Relationship between serum sclerostin, vascular sclerostin expression and vascular calcification assessed by different methods in ESRD patients eligible for renal transplantation: a cross-sectional study.

PURPOSE: Vascular calcification (VC) is known to be prevalent in patients with end-stage renal disease (ESRD). Sclerostin has been identified to be involved in the cross-talk between the kidney, vasculature, and bone. The aims of the present study were to evaluate vessel sclerostin expression and its correlation with VC, as well as serum sclerostin levels.

METHODS: A total of 51 adult ESRD patients undergoing living donor renal transplant (RT) were enrolled in this study.
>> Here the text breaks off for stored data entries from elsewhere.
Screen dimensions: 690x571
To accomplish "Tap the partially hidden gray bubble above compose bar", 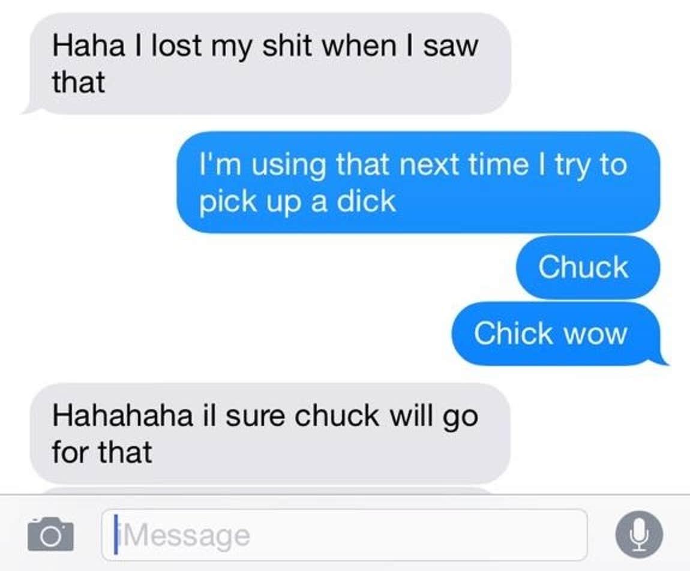I will pos(266,490).
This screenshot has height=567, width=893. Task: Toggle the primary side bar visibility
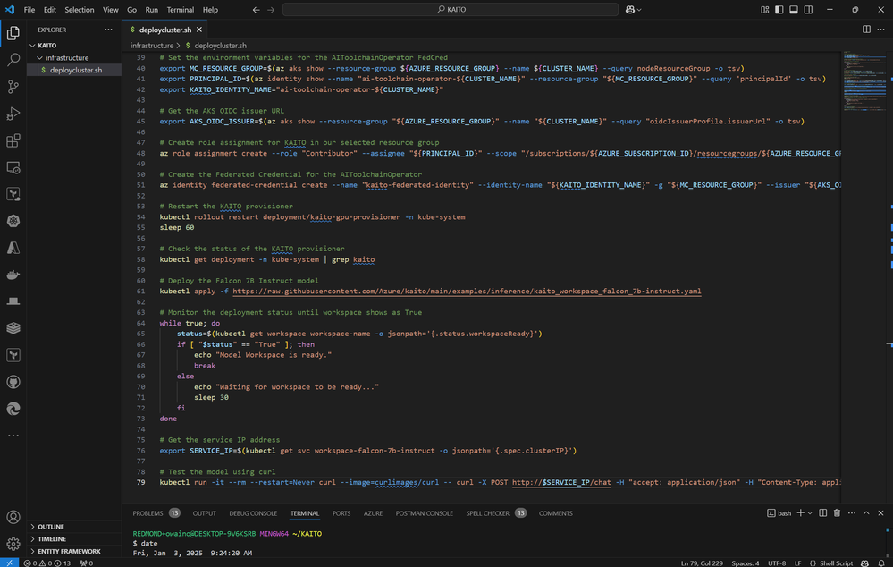(x=779, y=10)
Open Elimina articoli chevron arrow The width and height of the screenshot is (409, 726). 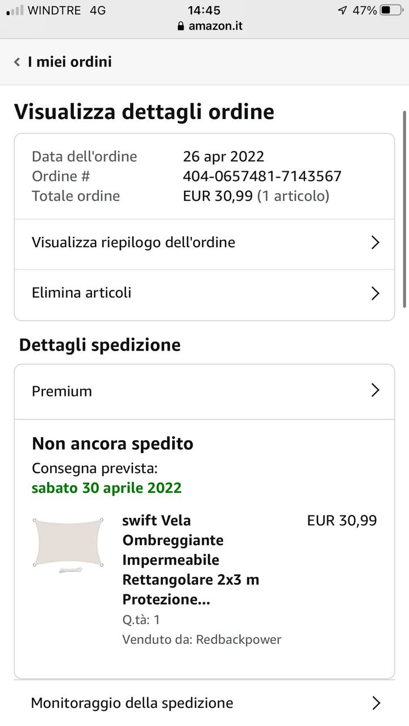pos(375,293)
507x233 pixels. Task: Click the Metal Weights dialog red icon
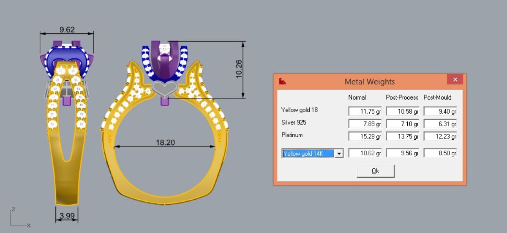point(282,81)
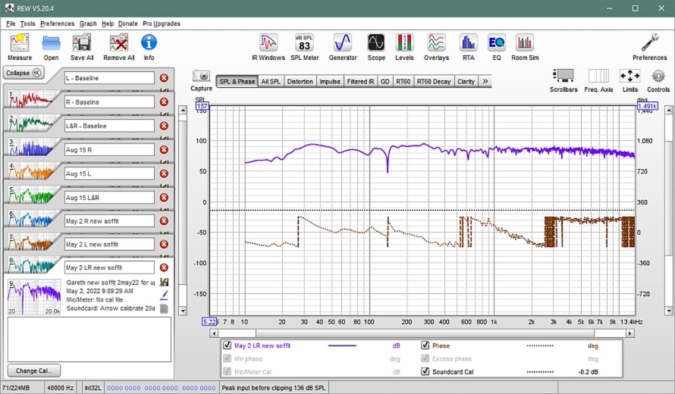This screenshot has height=394, width=675.
Task: Open the Room Sim tool
Action: (525, 43)
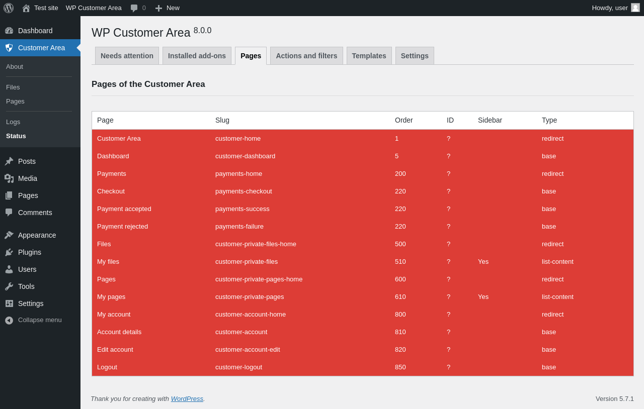
Task: Click the Plugins plug icon
Action: point(9,252)
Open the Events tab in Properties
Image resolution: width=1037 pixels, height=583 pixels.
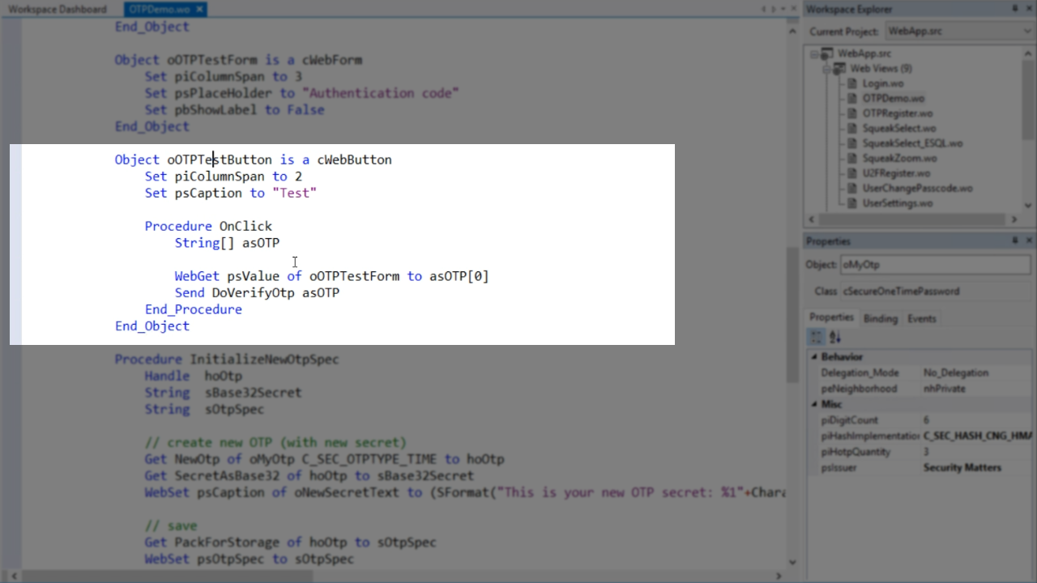[922, 318]
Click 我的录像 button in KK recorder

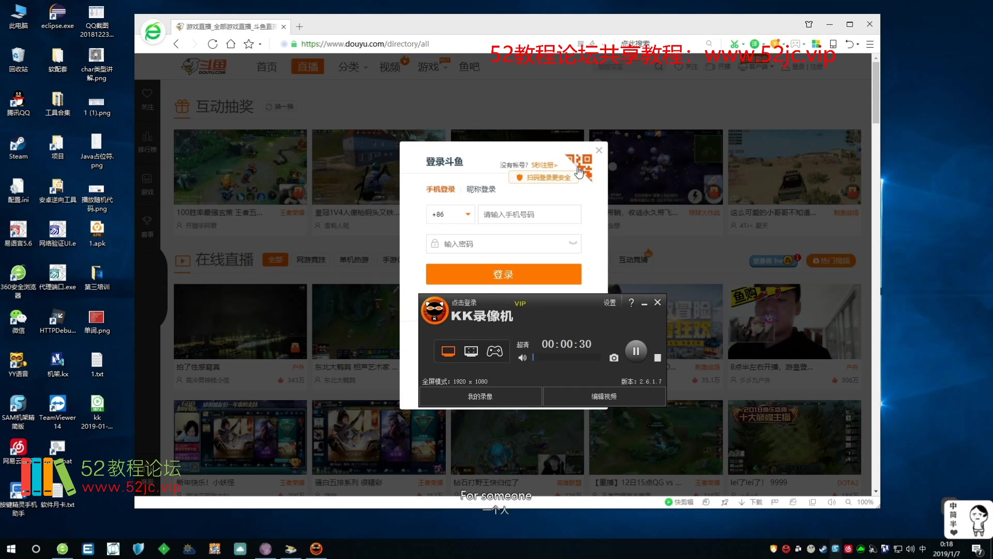pyautogui.click(x=479, y=396)
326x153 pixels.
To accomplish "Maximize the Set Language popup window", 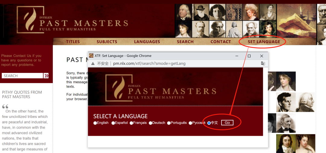I will (x=249, y=56).
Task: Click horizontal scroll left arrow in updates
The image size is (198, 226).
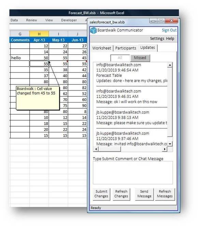Action: 96,149
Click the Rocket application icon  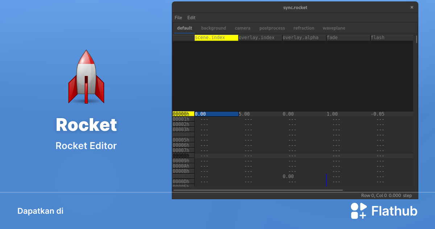click(86, 77)
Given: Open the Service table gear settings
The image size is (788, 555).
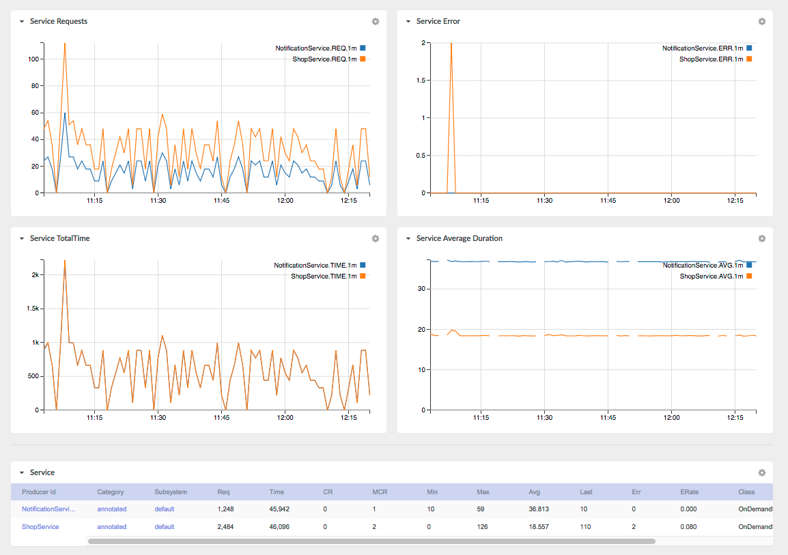Looking at the screenshot, I should (762, 472).
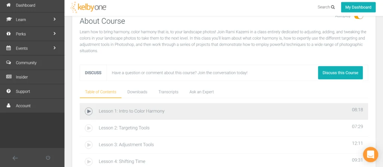The width and height of the screenshot is (383, 167).
Task: Click the Insider newspaper icon
Action: tap(9, 77)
Serum sclerostin levels were measured by enzyme-linked immunosorbent assays. The thoracic aorta calcification (TAC) was measured by computed tomography (CT). The aortic calcification area index (ACAI) was used to evaluate the severity of TAC. During the RT surgery, the internal iliac arteries were collected and paraffin-embedded in 40 patients, followed by immunohistochemical staining for sclerostin expression and von Kossa-staining for vascular medial calcification degree.

RESULTS: The prevalence rate of TAC detected by CT was 58.82%. The positive rates of the internal iliac arterial calcification and vessel sclerostin expression were both 45%. Vessel sclerostin was strongly co-localized with medial calcification. Multivariate analyses revealed that only serum sclerostin was significantly associated with the presence of TAC, the severity of TAC and the positive expression of vessel sclerostin. Kappa test showed that the consistency of the two different calcification assessment methods, as well as the consistency of vessel sclerostin expression and von Kossa-staining were high. Furthermore, the cutoff points of serum sclerostin for vessel sclerostin expression, the presence of VC evaluated by CT and that evaluated by pathology were 1599.92 pg/mL, 2475.52 pg/mL, and 2116.23 pg/mL, respectively.

CONCLUSIONS: The two methods, namely CT and pathology, to evaluate VC were highly consistent. Serum sclerostin was an independent determinant of positive expression of vessel sclerostin and VC in ESRD patients eligible for RT.